James G. Friesen, Ph.D., is a psychologist who has been working with dissociative disorders for 14 years. He is the author of four books, including Uncovering the Mystery of MPD, abest seller in the Christian community. He has spoken at more than 80 conferences worldwide.
Jerry Mungadze, Ph.D., specializes in the treatment of dissociative disorders. He is the founder and director of the Mungadze Association's nationally renowened outpatient and inpatient hospital unit in the Dallas/Fort Worth area. He is also an adjunct professor at Dallas Baptist University in Dallas, Texas, and much of his time is spent traveling both nationally and internationally presenting seminars, workshops, lectures, and case consultations.
Christopher H. Rosik received his Ph.D. in clinical psychology from the Graduate School of Psychology at Fuller Theological Seminary. He is currently a clinical psychologist working at the Link Care Center in Fresno, California. His professional interests include dissociative disorders, bereavement, and psychotherapy of missionaries and ministers.
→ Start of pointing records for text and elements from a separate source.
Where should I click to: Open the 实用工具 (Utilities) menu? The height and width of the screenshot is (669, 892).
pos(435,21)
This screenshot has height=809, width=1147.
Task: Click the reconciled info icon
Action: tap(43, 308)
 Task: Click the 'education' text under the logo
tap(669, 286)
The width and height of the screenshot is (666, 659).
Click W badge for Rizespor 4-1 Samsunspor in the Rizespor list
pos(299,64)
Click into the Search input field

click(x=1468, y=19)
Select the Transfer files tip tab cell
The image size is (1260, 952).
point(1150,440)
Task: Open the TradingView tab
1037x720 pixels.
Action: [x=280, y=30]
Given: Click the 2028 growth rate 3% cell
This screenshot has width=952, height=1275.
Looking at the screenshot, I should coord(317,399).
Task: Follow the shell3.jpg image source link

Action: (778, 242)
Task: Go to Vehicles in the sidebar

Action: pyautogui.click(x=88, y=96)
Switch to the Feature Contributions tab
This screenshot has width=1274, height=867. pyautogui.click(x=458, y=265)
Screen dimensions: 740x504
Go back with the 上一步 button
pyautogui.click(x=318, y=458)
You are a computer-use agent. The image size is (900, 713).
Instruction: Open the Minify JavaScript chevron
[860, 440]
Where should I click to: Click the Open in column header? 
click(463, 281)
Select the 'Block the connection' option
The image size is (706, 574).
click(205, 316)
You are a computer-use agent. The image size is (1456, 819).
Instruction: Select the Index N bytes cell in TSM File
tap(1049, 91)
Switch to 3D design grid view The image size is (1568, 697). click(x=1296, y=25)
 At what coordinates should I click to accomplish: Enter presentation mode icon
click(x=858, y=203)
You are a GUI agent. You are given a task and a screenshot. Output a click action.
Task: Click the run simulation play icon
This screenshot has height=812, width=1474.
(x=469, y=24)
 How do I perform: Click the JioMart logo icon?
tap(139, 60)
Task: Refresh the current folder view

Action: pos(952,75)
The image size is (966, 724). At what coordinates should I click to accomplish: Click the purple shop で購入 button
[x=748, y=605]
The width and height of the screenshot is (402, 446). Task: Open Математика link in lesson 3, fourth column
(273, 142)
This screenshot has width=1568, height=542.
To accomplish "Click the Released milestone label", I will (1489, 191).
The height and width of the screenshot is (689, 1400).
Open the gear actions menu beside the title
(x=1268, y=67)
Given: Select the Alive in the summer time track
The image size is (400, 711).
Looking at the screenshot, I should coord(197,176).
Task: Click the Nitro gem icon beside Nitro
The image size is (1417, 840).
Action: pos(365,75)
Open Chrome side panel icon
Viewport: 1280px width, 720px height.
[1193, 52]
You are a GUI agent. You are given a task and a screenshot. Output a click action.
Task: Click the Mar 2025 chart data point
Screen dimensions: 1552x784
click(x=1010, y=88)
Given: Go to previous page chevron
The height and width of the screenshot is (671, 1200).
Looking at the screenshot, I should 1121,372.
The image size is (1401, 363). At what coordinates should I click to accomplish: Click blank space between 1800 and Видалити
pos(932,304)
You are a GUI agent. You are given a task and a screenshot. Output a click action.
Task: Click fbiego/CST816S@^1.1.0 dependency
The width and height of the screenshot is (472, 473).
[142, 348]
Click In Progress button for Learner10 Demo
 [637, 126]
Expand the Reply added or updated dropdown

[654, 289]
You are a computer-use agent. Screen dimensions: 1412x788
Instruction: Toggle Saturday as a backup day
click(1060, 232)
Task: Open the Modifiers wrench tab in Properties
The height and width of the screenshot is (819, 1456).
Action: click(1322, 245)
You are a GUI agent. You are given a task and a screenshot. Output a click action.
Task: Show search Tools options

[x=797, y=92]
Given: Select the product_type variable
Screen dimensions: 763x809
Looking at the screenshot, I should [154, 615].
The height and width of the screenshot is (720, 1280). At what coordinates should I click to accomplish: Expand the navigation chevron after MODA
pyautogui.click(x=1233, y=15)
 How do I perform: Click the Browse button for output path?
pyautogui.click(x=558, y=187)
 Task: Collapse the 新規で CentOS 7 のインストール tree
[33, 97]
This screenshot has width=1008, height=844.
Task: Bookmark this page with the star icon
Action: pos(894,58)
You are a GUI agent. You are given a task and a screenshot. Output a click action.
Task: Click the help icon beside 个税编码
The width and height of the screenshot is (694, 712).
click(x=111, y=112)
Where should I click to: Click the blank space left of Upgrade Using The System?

Rev. Carl Wilfrid is Senior Pastor of Lutheran Church of the Good Shepherd in Reno, Nevada. He previously pastored Faith Lutheran Church in Chico, California. He received his M.Div. in 1969 from Luther Theological Seminary, Sr. Paul, Minnesota. He also received his S.T.M. in Pastoral Counseling from New York Theological Seminary in 1973. He has worked with several DID sufferers, some for an extended period of time.